Output the data below in full, character for character.

:: WORKING DATA ::

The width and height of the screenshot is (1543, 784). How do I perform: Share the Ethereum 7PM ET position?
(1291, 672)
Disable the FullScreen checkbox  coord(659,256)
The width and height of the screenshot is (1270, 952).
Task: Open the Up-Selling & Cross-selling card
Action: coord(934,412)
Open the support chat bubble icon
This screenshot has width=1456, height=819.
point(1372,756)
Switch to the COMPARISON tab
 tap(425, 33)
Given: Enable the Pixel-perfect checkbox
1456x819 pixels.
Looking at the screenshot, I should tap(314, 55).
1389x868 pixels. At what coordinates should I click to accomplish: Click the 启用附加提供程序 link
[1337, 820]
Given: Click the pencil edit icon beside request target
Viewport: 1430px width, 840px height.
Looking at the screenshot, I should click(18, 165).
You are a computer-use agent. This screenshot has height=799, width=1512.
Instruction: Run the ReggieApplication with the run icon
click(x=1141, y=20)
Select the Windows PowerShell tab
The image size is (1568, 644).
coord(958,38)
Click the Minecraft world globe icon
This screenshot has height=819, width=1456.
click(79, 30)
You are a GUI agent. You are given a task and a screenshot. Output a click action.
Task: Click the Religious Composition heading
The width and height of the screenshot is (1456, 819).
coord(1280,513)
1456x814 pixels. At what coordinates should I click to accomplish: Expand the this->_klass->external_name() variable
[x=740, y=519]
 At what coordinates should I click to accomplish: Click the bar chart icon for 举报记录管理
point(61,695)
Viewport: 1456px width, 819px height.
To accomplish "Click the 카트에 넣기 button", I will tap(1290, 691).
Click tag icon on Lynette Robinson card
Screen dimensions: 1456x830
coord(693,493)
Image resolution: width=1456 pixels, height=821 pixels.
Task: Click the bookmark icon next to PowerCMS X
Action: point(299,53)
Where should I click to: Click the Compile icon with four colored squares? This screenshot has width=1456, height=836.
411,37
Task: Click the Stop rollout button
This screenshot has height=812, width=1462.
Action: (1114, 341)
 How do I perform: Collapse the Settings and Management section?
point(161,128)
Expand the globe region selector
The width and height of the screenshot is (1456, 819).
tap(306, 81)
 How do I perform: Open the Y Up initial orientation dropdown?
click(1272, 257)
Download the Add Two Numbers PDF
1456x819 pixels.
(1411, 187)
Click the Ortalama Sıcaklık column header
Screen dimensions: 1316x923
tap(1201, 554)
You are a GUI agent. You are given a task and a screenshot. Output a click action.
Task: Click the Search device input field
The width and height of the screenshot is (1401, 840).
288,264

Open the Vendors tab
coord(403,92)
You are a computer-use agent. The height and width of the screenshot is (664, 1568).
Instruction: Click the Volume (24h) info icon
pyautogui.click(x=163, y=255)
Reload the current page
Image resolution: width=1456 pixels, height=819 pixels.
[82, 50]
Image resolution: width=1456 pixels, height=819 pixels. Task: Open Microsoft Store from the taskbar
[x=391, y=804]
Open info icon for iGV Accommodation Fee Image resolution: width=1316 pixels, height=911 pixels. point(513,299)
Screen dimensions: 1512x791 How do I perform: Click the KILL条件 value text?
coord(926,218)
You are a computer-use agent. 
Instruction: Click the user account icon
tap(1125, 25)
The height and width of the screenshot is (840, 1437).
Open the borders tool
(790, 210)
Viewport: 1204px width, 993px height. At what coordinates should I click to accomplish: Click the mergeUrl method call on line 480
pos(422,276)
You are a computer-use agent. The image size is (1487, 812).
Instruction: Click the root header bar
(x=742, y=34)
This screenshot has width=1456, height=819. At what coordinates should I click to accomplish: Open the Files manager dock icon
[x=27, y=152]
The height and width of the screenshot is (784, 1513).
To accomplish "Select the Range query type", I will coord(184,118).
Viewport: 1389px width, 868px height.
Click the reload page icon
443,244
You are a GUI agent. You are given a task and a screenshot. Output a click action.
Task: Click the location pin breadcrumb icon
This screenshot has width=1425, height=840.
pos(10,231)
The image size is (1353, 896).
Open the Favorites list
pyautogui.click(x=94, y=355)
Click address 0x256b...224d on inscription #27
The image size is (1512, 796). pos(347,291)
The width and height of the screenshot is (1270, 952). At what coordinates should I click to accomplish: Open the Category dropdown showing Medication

:::

* **RESULT**
The width and height of the screenshot is (1543, 784). How do I perform: Share the Ethereum 7PM ET position?
(1291, 672)
Disable the FullScreen checkbox  coord(659,256)
The width and height of the screenshot is (1270, 952).
Task: Open the Up-Selling & Cross-selling card
Action: coord(934,412)
Open the support chat bubble icon
This screenshot has width=1456, height=819.
point(1372,756)
Switch to the COMPARISON tab
 tap(425, 33)
Given: Enable the Pixel-perfect checkbox
1456x819 pixels.
Looking at the screenshot, I should tap(314, 55).
1389x868 pixels. At what coordinates should I click to accomplish: Click the 启用附加提供程序 link
[1337, 820]
Given: Click the pencil edit icon beside request target
Viewport: 1430px width, 840px height.
Looking at the screenshot, I should click(18, 165).
You are a computer-use agent. This screenshot has height=799, width=1512.
Instruction: Run the ReggieApplication with the run icon
click(x=1141, y=20)
Select the Windows PowerShell tab
The image size is (1568, 644).
coord(958,38)
Click the Minecraft world globe icon
This screenshot has height=819, width=1456.
click(79, 30)
You are a GUI agent. You are given a task and a screenshot. Output a click action.
Task: Click the Religious Composition heading
The width and height of the screenshot is (1456, 819).
coord(1280,513)
1456x814 pixels. At what coordinates should I click to accomplish: Expand the this->_klass->external_name() variable
[x=740, y=519]
 At what coordinates should I click to accomplish: Click the bar chart icon for 举报记录管理
point(61,695)
Viewport: 1456px width, 819px height.
To accomplish "Click the 카트에 넣기 button", I will tap(1290, 691).
Click tag icon on Lynette Robinson card
Screen dimensions: 1456x830
coord(693,493)
Image resolution: width=1456 pixels, height=821 pixels.
Task: Click the bookmark icon next to PowerCMS X
Action: point(299,53)
Where should I click to: Click the Compile icon with four colored squares? This screenshot has width=1456, height=836.
411,37
Task: Click the Stop rollout button
This screenshot has height=812, width=1462.
Action: (1114, 341)
 How do I perform: Collapse the Settings and Management section?
point(161,128)
Expand the globe region selector
The width and height of the screenshot is (1456, 819).
tap(306, 81)
 How do I perform: Open the Y Up initial orientation dropdown?
click(1272, 257)
Download the Add Two Numbers PDF
1456x819 pixels.
(1411, 187)
Click the Ortalama Sıcaklık column header
Screen dimensions: 1316x923
tap(1201, 554)
You are a GUI agent. You are given a task and a screenshot. Output a click action.
Task: Click the Search device input field
The width and height of the screenshot is (1401, 840).
288,264

Open the Vendors tab
coord(403,92)
You are a computer-use agent. The height and width of the screenshot is (664, 1568).
Instruction: Click the Volume (24h) info icon
pyautogui.click(x=163, y=255)
Reload the current page
Image resolution: width=1456 pixels, height=819 pixels.
[82, 50]
Image resolution: width=1456 pixels, height=819 pixels. Task: Open Microsoft Store from the taskbar
[x=391, y=804]
Open info icon for iGV Accommodation Fee Image resolution: width=1316 pixels, height=911 pixels. point(513,299)
Screen dimensions: 1512x791 How do I perform: Click the KILL条件 value text?
coord(926,218)
You are a computer-use agent. 
Instruction: Click the user account icon
tap(1125, 25)
The height and width of the screenshot is (840, 1437).
Open the borders tool
(790, 210)
Viewport: 1204px width, 993px height. At what coordinates should I click to accomplish: Click the mergeUrl method call on line 480
pos(422,276)
You are a computer-use agent. The image size is (1487, 812).
Instruction: Click the root header bar
(x=742, y=34)
This screenshot has width=1456, height=819. At what coordinates should I click to accomplish: Open the Files manager dock icon
[x=27, y=152]
The height and width of the screenshot is (784, 1513).
To accomplish "Select the Range query type", I will coord(184,118).
Viewport: 1389px width, 868px height.
Click the reload page icon
443,244
You are a GUI agent. You are given a task and a screenshot. Output a click action.
Task: Click the location pin breadcrumb icon
This screenshot has width=1425, height=840.
pos(10,231)
The image size is (1353, 896).
Open the Favorites list
pyautogui.click(x=94, y=355)
Click address 0x256b...224d on inscription #27
The image size is (1512, 796). pos(347,291)
The width and height of the screenshot is (1270, 952). At what coordinates should I click to accomplish: Open the Category dropdown showing Medication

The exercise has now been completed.